Thereupon counsel objected that the statement was improper, “dragging the war into this case.” The judge made no ruling on the objection but directed the prosecutor to “Go ahead and sum up.” The prosecutor’s remark was intended to counteract defense counsel’s emotional appeal, several times repeated, not to destroy the ac-cuseds’ family. As to other objections it is sufficient to say that incidental references to the war, just as to other facts of con
Judgment affirmed.
Dissenting Opinion
(dissenting).
This case was tried in May 1945, while World War II was still in progress. It has often been held that, when a trial occurs during a war, it is highly prejudicial error for a prosecutor to make irrelevant references thereto.
The evidence of guilt in the instant case is far weaker than in Antonelli. For here the trial judge, in explaining why he granted bail said: “It was merely a circumstantial case. I rather thought the jury mould acquit. I think I expressed my idea at the time that it was not the strongest case in the world and I wouldn’t have been surprised had the jury acquitted,”
In the Antonelli case, the prosecutor mentioned the war only once. Here, five separate times at intervals during his summation, the prosecutor referred to it. Since my colleagues describe but two of those instances, I shall quote all of them:
(1) “I am talking about lies, prewar and postwar varieties, and with the Lichts, there is no change because of the war
(2) Referring to Bernard Licht, he said, “Although it has nothing to do with this case, I think he lied in putting in his answers on his questionnaire * * *” (i. e., his draft questionnaire).
(3) He referred to the two younger defendants as “the young boys, who in 1941 were 28 and 26 respectively * * * ” thus directing attention to the fact that they were within the draft age hut were exempted from military service.4
*462 (4) Referring to the “real burglars,” he said that “there is about as much chance of them showing up as the Japanese have of winning the war * * *”
(5) “A lot has gone on since December 1941.5 It is unfortunate to see a father and son on trial. I do not think you will waste any crocodile tears over the fact that in this particular case we have a father and two sons on trial. A lot more tragic and horrible things have happened * *
With respect to the fifth item, my colleagues say that this remark was perhaps justified because it was intended to counteract the appeal of defense counsel not to break up the family of the accused by sending all the male members of that family to jail.
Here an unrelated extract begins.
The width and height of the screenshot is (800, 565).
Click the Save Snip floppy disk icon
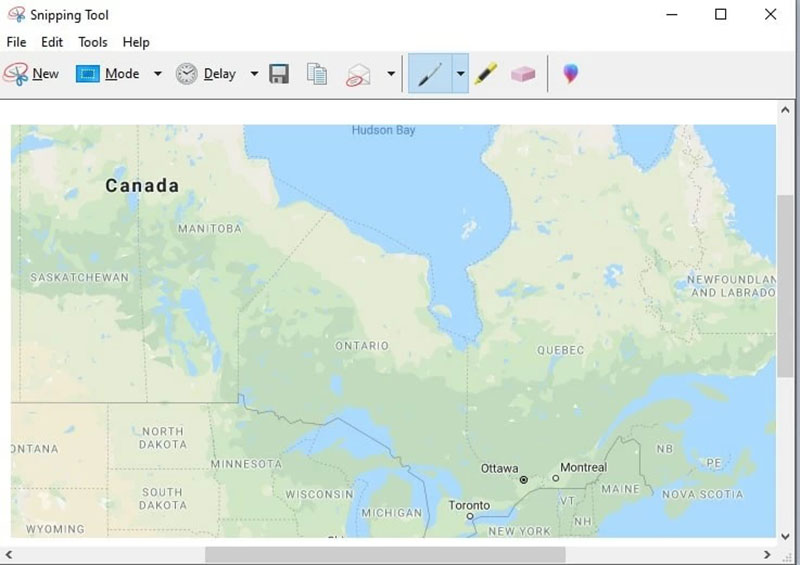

To that suggested justification there are, I think, two answers: (1) The trial judge himself, when he came to sentence the defendants, thought the appeal, not thus to break up the family, was entirely proper, for, noting the jury’s recommendation for leniency as to Harry Licht, he said, “I got the impression during the trial that Harry Licht did what the ordinary father would do, kept his boys in business and helped them along * * * What makes this situation more difficult is that all the members of one family are up for sentence * * * I don’t want to destroy a family more than necessary.” (2) In any event, in seeking to counteract the appeal of defense counsel not to put all the defendants in jail, the prosecutor, while he might properly have said that, if they were guilty, they deserved to be jailed, was not justified, I think, in referring to the irrelevant fact that the war had broken up families.
The government in its brief urges that defense counsel, in objecting to this remark on the ground that it “dragged in the war,” had himself “focussed the jury’s attention on the contrast between the lot of the defendants and that of families bereaved by the war.” But, as courts have frequently observed, when a prosecutor indulges in improper remarks, he puts a defendant’s lawyer in this dilemma: If the lawyer does not object, the remark may be exceedingly prejudicial; if he does object, he may make matters worse.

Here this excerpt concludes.